13. A computer-implemented method according to claim 10, wherein:

the plurality of data sets may include one or more clusters of data sets, wherein each cluster comprises a plurality of input data items and a respective plurality of corresponding output data items, the input data items and output data items in each cluster corresponding to data obtained at different times or over different timescales for the same patient.

14. A computer-implemented method according to claim 11, wherein:

the patients for whom there is an associated cluster of data sets include patients diagnosed with end-stage renal disorder (ESRD).

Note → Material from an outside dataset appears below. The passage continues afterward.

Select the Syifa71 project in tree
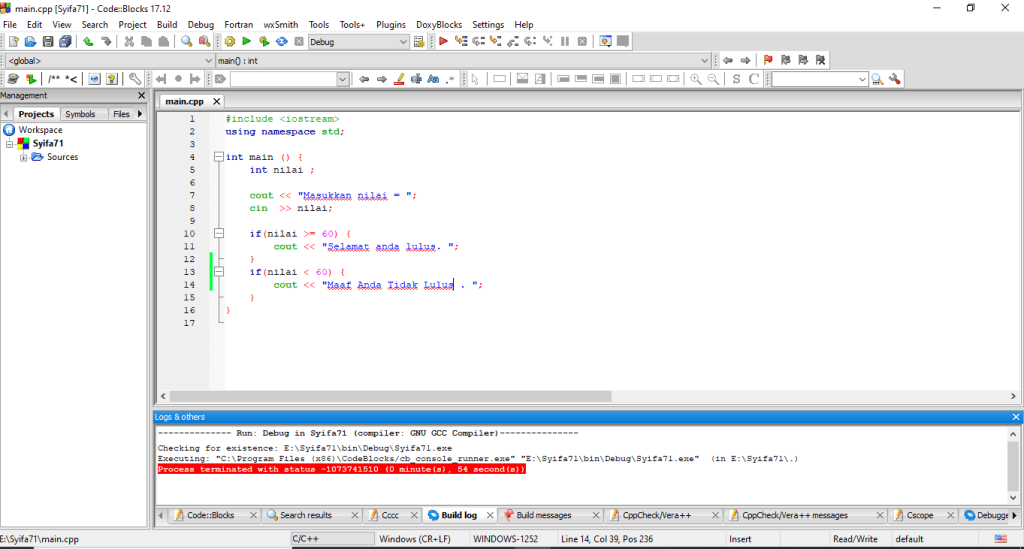1024x549 pixels. tap(47, 143)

15. A computer-implemented method according to claim 10, wherein:

the training data comprises a further plurality of pairs of data, wherein for the kth further pair: the input data comprises a recent creatinine level ck,R and one or more of: (e) a historical creatinine level ck,H, and the time tk,H at which it was obtained; (f) a historical eGFR eGFRk,H, and the time tk,H at which it was obtained; (g) for a plurality of past creatinine levels cki measured at respective times tki, a statistical parameter determined from a linear regression of the plurality of past creatinine level measurements; and (h) for a plurality of past eGFR values eGFRki determined at respective times tki, a statistical parameter derived from a linear regression of the plurality of past eGFR values; the output data comprises an indication that kidney failure has not occurred within an interval of Δtk since the time of measurement of ck,R.

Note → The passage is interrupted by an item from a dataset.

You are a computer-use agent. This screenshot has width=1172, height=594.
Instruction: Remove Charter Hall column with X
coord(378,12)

16. A computer-implemented method according to claim 1, wherein:

the machine-learning model is generated using the computer-implemented method of claim 12.

17. A kidney failure likelihood determination system configured to determine, at a prediction time tp, a likelihood of kidney failure of a patient within an amount of time Δt, the system comprising a processor which is configured to perform the method of claim 1.